Material for this exercise:
________________
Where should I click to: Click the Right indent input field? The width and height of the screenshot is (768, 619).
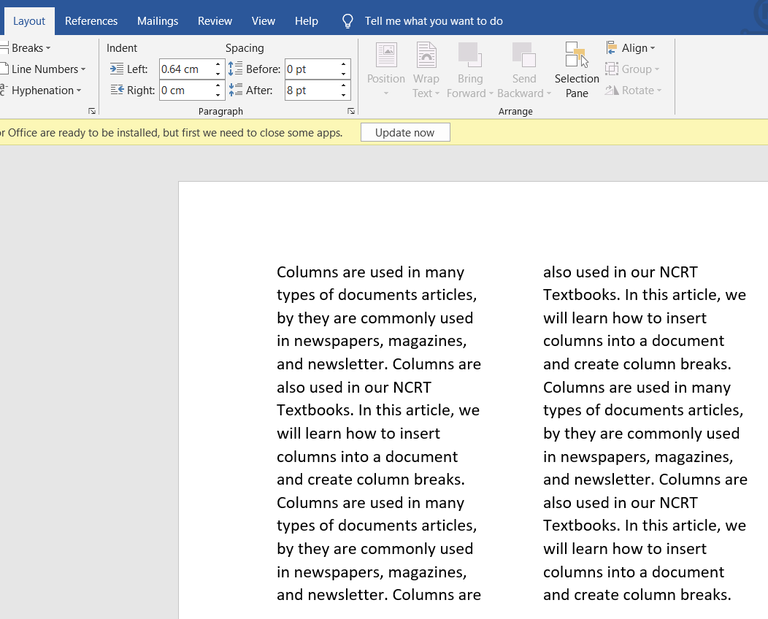click(186, 90)
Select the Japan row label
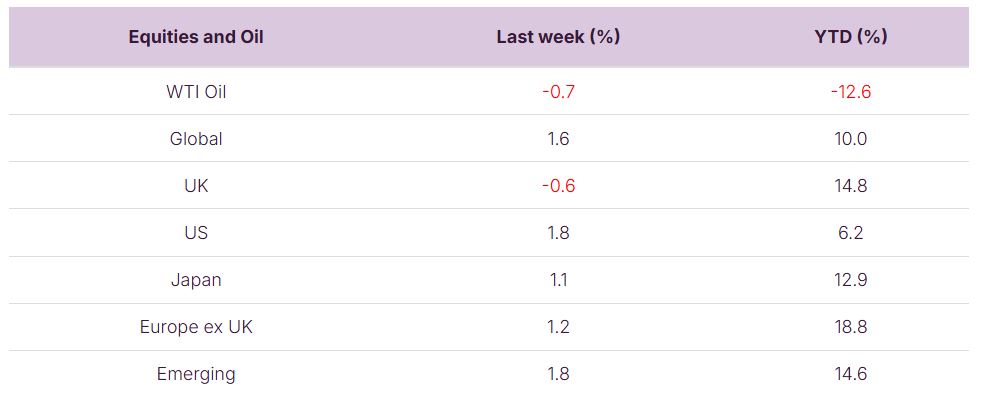 tap(196, 279)
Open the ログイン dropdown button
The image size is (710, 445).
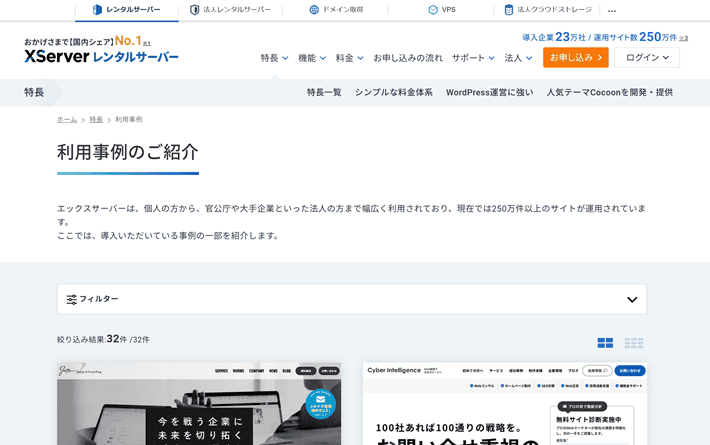pos(647,58)
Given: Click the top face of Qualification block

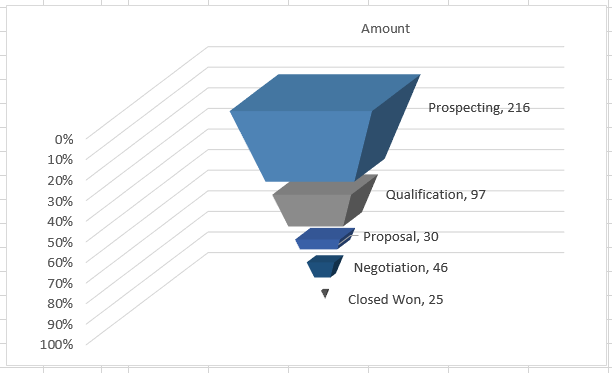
________________
What the task asks:
The data must be reproduced exactly, and no picture may appear in the copy.

Your response:
Where should I click to: Click the Right indent input field? The width and height of the screenshot is (768, 619).
click(186, 90)
Select the Japan row label
 tap(196, 279)
Open the ログイン dropdown button
The image size is (710, 445).
pos(647,58)
Given: Click the top face of Qualification block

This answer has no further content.